## Exercise passage

Start of Block

# Backup software



## Greg (Oct 15, 2005)

Has anyone here used Norton Ghost 10? Pros/cons?


----------



## Scott Bushey (Oct 15, 2005)

I just bought Norton Ghost, Greg. Matt swears by it. I will use it w/ an external harddrive.


----------



## fredtgreco (Oct 16, 2005)

I am leary of all Norton/Symantec products now.

I have used Acronis True image (www.acronis.com) and find it very easy to use - really only a couple of settings, much more versatile than Ghost (you can now backup up a whole drive, or folders. I highly recommend an external hard drive. You can get one for about $100, or even less if you are willing to put an "internal" drive into a external case (i.e. buy both separately and put them together.

I would also highly recommend Genie Outlook Backup (http://www.genie-soft.com/default.html) I have not used their generl bakup manager, but the Outlook backup saved me from loosing all my emails (which would have been a complete catastrophe.

In my opinion, the most critical thing is data (documents, pictures, emails). If you back that up, that is the most important. Programs can always be reinstalled, settings redone. That is just time (which is valuable). But if you lose critical documents or emails, they are gone forever. That is why now all my email files and settings are backed up on my laptop, my desktop and my external drive, and also on my webserver (password protected). there is no chance of me losing emails that would be catastrophic.


----------

End of Block

## Dataset section

Start of Block

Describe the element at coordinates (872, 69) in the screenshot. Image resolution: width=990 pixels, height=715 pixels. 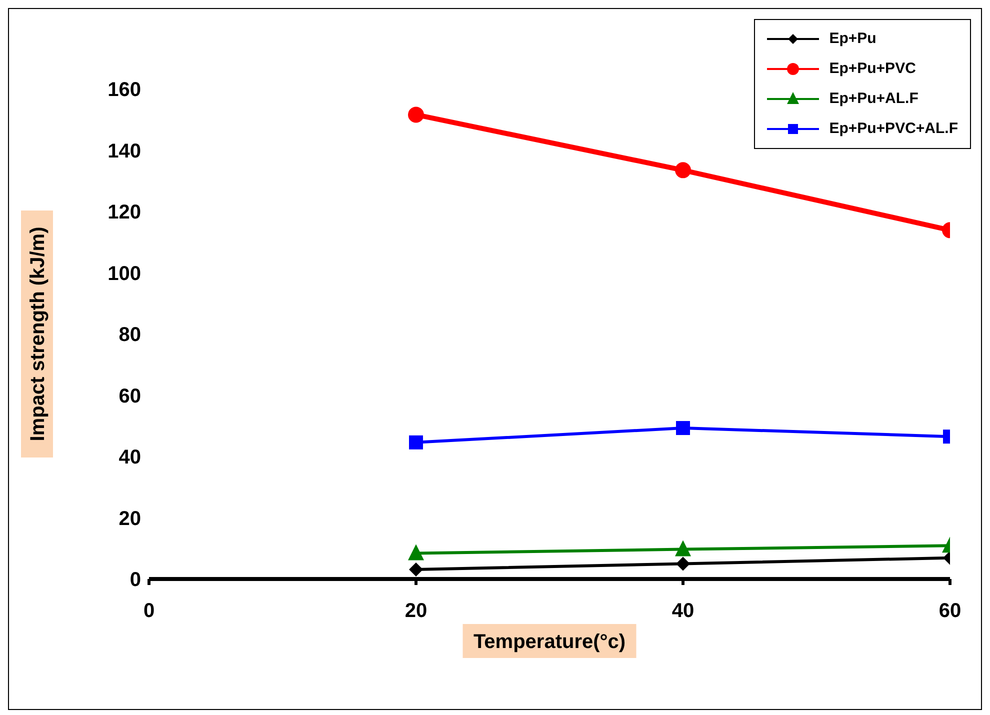
I see `legend-label: Ep+Pu+PVC` at that location.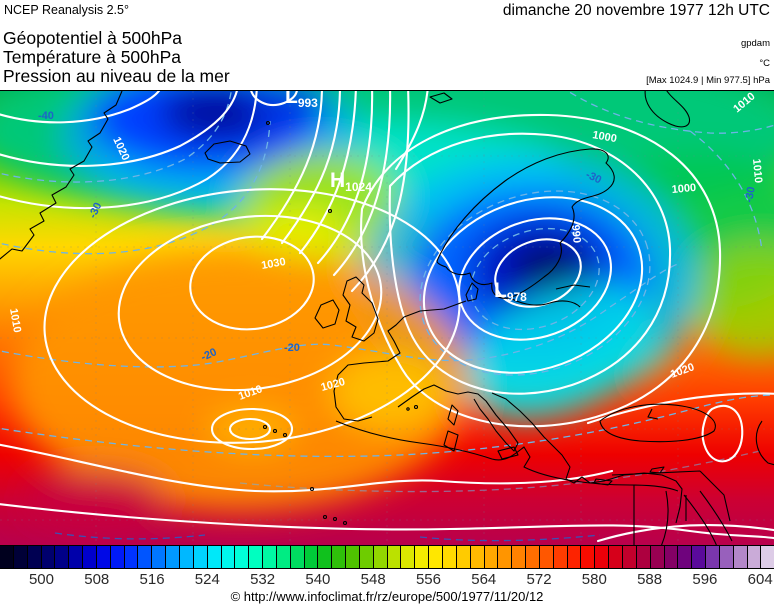 The width and height of the screenshot is (774, 607). I want to click on unit-label-celsius: °C, so click(764, 64). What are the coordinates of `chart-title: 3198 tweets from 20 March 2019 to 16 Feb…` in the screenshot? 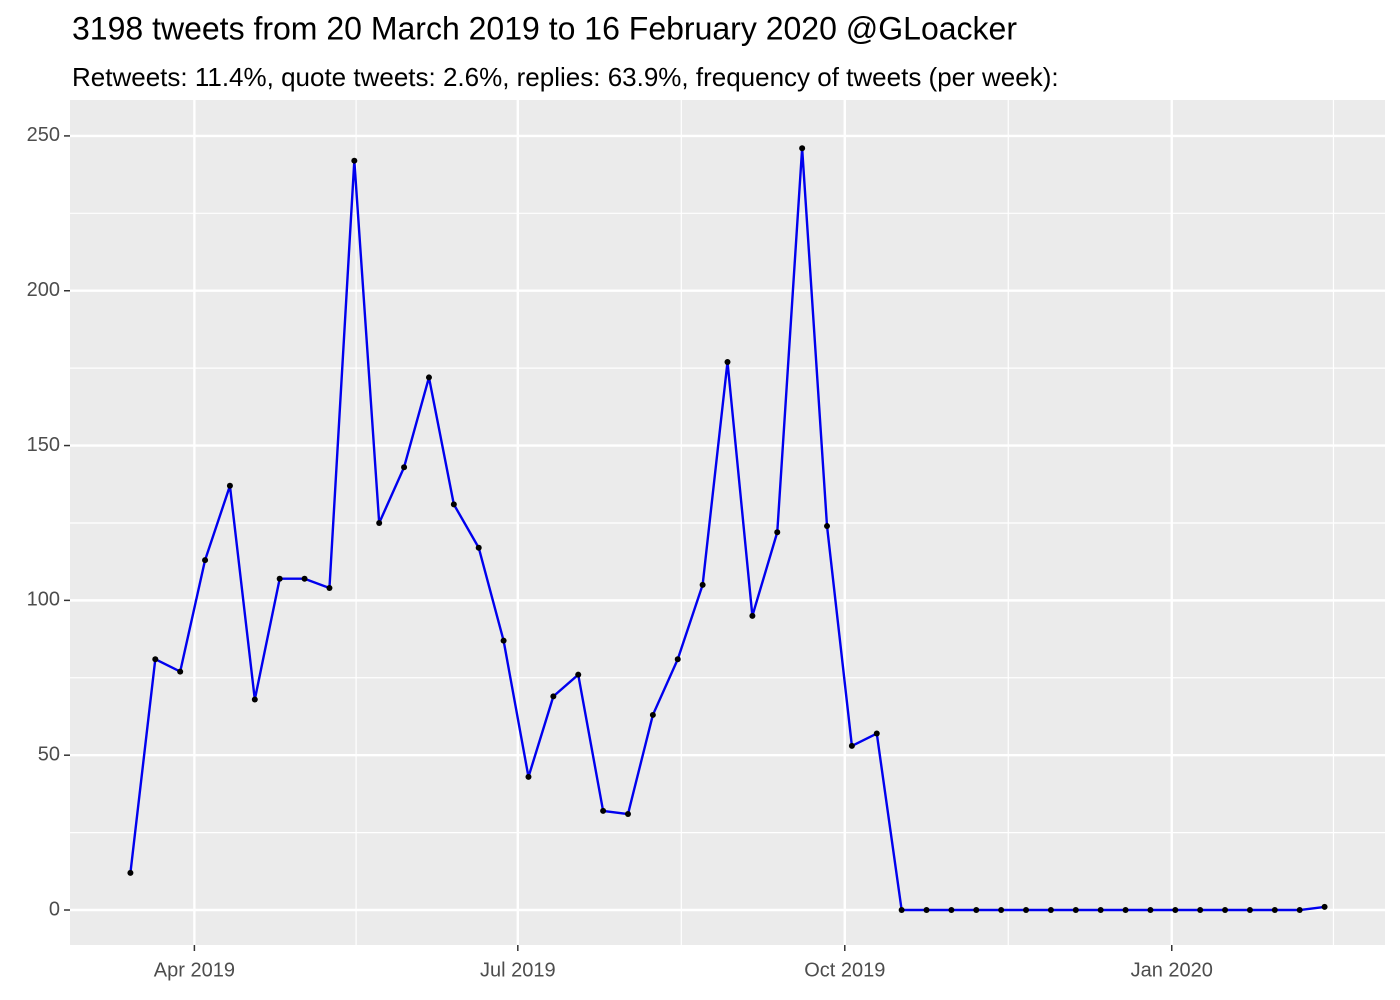 It's located at (544, 28).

End of Block

## Job item A
According to the backup software thread, about how much does an external hard drive cost?
## Job item B
In the backup software thread, why does fredtgreco call data the most important thing to back up? Answer in one to three sentences.
## Job item C
Quote the backup software thread starting with "## fredtgreco (Oct" and going on through "put them together.".

## Answer space A
About $100, or less if you buy an internal drive and an external case separately and put them together.

## Answer space B
Programs can always be reinstalled and settings redone, which costs only time. Critical documents or emails that are lost are gone forever.

## Answer space C
## fredtgreco (Oct 16, 2005)

I am leary of all Norton/Symantec products now.

I have used Acronis True image (www.acronis.com) and find it very easy to use - really only a couple of settings, much more versatile than Ghost (you can now backup up a whole drive, or folders. I highly recommend an external hard drive. You can get one for about $100, or even less if you are willing to put an "internal" drive into a external case (i.e. buy both separately and put them together.